В этих теснинах духа и стоит Мережковский; может быть, сам для себя он уже решил здесь что-то, но пока это не перестало быть вопросом для всех, до тех пор убийственно неясны и запутаны здесь вопросы о взаимоотношении дела и слова, жизни и схоластики. И сам Мережковский не защищен от нападков таких критиков, как, например, Базаров («Литературный распад», кн. 2-я) с его отчетливостью и внимательностью. Этот критик среди своих товарищей по «Литературному распаду» производит странное впечатление, так он индивидуален и вдумчив; при всей своей несомненной любви к ценностям вечным и нелюбви к агитационной трескотне перед лицом их, он, однако, подобен им в одном очень важном пункте: позволительно сомневаться в его любви к искусству, пусть он любит его даже больше, чем гг. Луначарский или Стеклов. Между тем, говоря о Мережковском, едва ли можно упустить из виду то, что он художник. А это очень важно.

Мережковский кричит, что культура — не проклятая блудница, так же громко, как то, что Иерусалим, сходящий с неба, не есть старая церковь. Между тем люди «позитивной культуры» не слышат его или вежливо делают вид, что услышали; когда же дело доходит хотя бы до полемики, то оказывается, что у очень многих является потребность защищать что-то свое, культурное, — от религиозных посягательств Мережковского.

Это — сложнейший и интереснейший пункт внутренней биографии Мережковского. Казалось бы, совершенно ясно, что он любит всю культуру и стоит за нее, что он не войдет в град небесный, пока не будет оправдано все земное — от «слезинки ребенка» до Венеры Милосской; и, однако, достойнейшие критики, иногда почти бессознательно, защищают от него что-то, и защищают, может быть, справедливо. Что это значит?

Я боюсь быть неосторожным и невнимательным, но мне кажется, что Мережковский не просто любит культуру, он еще влюблен в нее. Здесь-то и лежит корень тревоги за нее людей позитивных. Сознательно и бессознательно современные люди больше всего боятся романтизма, «феерий», как говорят они, или того огня, непременное следствие которого — влюбленность. Ведь влюбленные, кумиротворцы — самые большие собственники и самые тревожные собственники. Сложнейшее сплетение, томный вихрь чувств иногда заслоняет предмет любви, иногда уничтожает его своею погибельной силой. Потому-то люди, чуждые влюбленности, романтизма, но обладающие силой, так сказать, «позитивной» любви, — инстинктивно берегут свое сокровище от влюбленности и романтизма.

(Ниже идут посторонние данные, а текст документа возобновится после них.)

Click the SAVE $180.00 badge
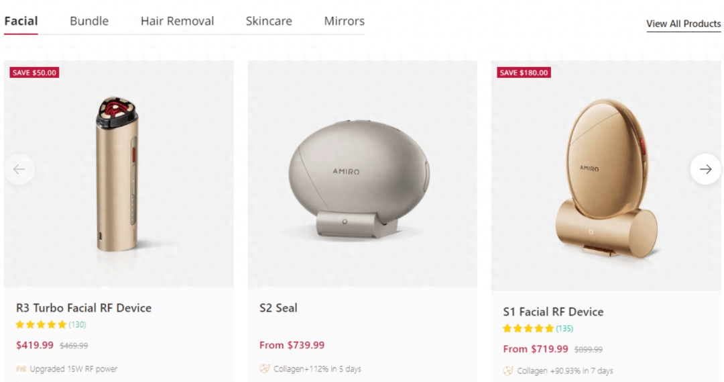 pyautogui.click(x=524, y=73)
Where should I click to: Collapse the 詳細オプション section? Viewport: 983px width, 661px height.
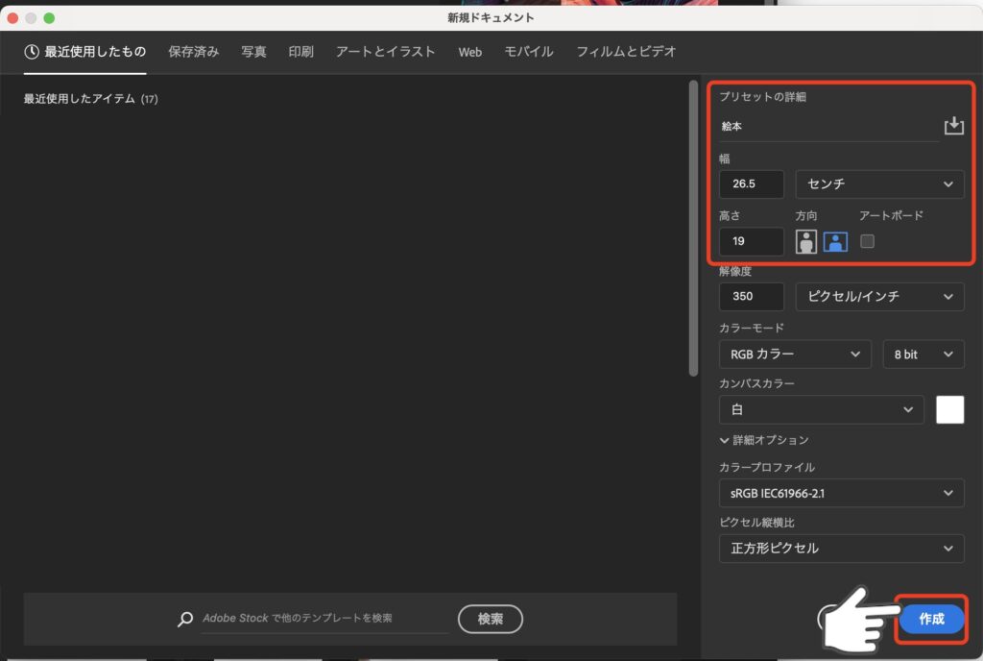[x=764, y=440]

Всякий художник — безнадежно влюбленный. А Мережковский — художник. О влюбленности его свидетельствуют не только многие образы его романов, но также самые на первый взгляд прозаические страницы его критических статей. Когда он с подробной брезгливостью исчисляет стилистические грехи Леонида Андреева, когда говорит, что «без русского языка и русской революции не сделаешь», когда цитирует два-три стиха (и редко больше) какого-нибудь поэта, когда бросает вдохновенное слово о звездах, видимых днем только в черной воде бездонных колодцев, — в нем говорит художник брезгливый, взыскательный, часто капризный, каким и должен быть художник. Когда он бранит русских декадентов, иногда сомневаешься, за что он больше бранит их: за то, за что хочет, — за «мистическое хулиганство», или за то, что они оскорбляют его тонкий, воспитанный на великих

классиках вкус? И чем более вникаешь в Мережковского, чем больше уясняешь себе основную страсть его воли, — тем яснее становится, что он родился художником и художником умрет, хотя бы даже эту черту он сам в себе возненавидел и пожелал истребить.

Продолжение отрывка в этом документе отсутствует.